Yandex Has Leaked The Source Code To The Public Eye

February 11, 2023

A former Yandex employee leaked the source code of the search engine and other services. This allows interesting insights into the inner workings of the search engine: ranking factors, weightings and more.

Yandex is the search engine market leader in Russia and fifth in the world in terms of page views. Although Yandex is not Google, the basic workings of search engines are comparable. The following findings do not necessarily apply directly to Google, but they do provide an interesting insight: An extensive list of 1,922 different ranking factors can be found in the source code. However, since 999 of these ranking factors are tagged TG_DEPRECATED, 242 with TG_UNUSED, 149 with TG_UNIMPLEMENTED and 115 with TG_REMOVED, there are still 417 active ranking factors left – a few more than the 200 or so that Google has assumed so far.

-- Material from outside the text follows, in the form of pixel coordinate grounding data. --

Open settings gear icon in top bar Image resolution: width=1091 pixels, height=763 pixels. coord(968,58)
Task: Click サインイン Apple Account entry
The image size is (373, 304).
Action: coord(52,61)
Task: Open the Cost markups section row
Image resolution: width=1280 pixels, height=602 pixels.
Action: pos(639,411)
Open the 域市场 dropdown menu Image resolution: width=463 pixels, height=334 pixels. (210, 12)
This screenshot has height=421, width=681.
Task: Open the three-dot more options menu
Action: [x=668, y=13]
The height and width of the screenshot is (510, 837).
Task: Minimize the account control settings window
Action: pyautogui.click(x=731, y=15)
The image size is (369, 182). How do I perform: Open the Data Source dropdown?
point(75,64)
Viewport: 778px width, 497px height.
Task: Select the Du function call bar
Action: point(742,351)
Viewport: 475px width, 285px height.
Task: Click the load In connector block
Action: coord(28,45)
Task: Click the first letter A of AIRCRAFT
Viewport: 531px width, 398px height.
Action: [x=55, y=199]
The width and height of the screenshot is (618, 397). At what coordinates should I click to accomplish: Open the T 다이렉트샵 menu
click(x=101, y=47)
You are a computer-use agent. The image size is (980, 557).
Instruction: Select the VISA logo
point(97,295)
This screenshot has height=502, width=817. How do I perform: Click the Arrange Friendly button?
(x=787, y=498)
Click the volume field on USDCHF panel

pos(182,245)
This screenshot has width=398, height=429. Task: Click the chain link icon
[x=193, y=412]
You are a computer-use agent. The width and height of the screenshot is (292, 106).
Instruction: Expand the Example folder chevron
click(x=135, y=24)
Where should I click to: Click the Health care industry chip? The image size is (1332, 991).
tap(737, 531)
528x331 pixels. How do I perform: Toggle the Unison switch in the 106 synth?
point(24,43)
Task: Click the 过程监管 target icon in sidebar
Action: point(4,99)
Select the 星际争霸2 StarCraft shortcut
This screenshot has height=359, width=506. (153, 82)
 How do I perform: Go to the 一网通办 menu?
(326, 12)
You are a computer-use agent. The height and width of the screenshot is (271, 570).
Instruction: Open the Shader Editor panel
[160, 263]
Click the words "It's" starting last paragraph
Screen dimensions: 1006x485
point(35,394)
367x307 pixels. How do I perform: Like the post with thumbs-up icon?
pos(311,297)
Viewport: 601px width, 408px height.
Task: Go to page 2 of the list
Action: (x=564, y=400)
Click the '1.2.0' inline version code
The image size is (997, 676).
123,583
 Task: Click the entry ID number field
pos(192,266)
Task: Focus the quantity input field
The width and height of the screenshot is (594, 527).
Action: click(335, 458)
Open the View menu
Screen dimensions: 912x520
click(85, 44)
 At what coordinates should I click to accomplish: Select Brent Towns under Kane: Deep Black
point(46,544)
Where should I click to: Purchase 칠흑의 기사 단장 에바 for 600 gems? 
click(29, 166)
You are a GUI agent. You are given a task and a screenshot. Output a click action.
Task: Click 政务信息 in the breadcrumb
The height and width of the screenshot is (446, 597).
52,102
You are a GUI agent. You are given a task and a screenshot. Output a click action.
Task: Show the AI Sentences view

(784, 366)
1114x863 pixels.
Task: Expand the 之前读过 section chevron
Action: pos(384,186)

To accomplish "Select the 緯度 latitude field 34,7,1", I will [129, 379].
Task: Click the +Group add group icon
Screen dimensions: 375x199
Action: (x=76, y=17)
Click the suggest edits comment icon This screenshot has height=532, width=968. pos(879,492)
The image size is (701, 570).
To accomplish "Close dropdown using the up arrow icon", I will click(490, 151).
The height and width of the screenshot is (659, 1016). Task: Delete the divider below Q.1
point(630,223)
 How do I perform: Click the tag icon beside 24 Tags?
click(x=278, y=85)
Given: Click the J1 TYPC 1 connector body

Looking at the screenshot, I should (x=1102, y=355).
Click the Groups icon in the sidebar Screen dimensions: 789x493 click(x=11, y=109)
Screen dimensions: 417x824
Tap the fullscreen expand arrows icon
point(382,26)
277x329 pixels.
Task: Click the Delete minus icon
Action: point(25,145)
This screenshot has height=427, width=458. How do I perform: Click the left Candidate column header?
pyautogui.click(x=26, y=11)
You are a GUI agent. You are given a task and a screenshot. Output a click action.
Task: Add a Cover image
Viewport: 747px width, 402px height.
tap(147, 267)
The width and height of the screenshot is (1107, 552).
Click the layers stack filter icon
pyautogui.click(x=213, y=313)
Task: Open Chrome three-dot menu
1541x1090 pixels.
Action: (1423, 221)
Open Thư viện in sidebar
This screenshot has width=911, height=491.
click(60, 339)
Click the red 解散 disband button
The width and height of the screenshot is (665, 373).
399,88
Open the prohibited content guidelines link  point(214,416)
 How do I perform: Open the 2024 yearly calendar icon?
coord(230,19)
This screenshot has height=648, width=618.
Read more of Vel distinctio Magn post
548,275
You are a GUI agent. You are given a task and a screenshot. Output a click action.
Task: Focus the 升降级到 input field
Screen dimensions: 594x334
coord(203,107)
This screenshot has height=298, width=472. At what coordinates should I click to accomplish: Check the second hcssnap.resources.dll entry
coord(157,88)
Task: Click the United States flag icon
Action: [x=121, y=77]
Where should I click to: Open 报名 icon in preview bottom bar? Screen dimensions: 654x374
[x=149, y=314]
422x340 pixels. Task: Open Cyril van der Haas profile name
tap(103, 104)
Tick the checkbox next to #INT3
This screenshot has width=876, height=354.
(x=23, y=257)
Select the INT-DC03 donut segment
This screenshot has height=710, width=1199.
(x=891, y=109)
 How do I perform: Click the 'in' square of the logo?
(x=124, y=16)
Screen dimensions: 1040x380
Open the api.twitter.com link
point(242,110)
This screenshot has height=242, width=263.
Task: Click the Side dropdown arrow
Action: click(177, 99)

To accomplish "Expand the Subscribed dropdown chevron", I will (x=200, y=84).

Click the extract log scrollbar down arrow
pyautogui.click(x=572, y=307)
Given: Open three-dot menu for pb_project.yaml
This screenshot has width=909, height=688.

As Google has already confirmed, Yandex also uses different algorithms and weights depending on the search query. For example, a distinction is made by time: there are morning and evening weights (IND_FI_MORNING_QUERY), but of course there are also differences for adult entertainment (IND_FI_XPORNO_QUERY), commercial queries (IND_FI_QUERY_COMMERCIALITY_MX) and much more. An initial list of ranking factor weights (nav_linear.h) suggests that the most important ranking signals for Yandex can be found in these four areas:

Links: Like Google, Yandex uses a PageRank algorithm to rank the quality of links. Link text is important, as is the age of the link.
User signals: Google denies it, but Yandex’s source code clearly shows that user signals are a ranking factor. Values such as the CTR, time on site, bounce rate and number of visitors returning to the SERPs affect the ranking at Yandex.
Relevance ratings of the text content: The classic search engine is of course also included. Yandex mainly relies on BM25, a well-known approach from information retrieval. Other classics such as checking whether the keyword is contained in the URL can also be found.
Trust and quality: Like Google, Yandex sets higher quality requirements for sensitive topics such as health and financial content. There are 7 different ranking factors for medical topics alone (FI_MEDICAL*)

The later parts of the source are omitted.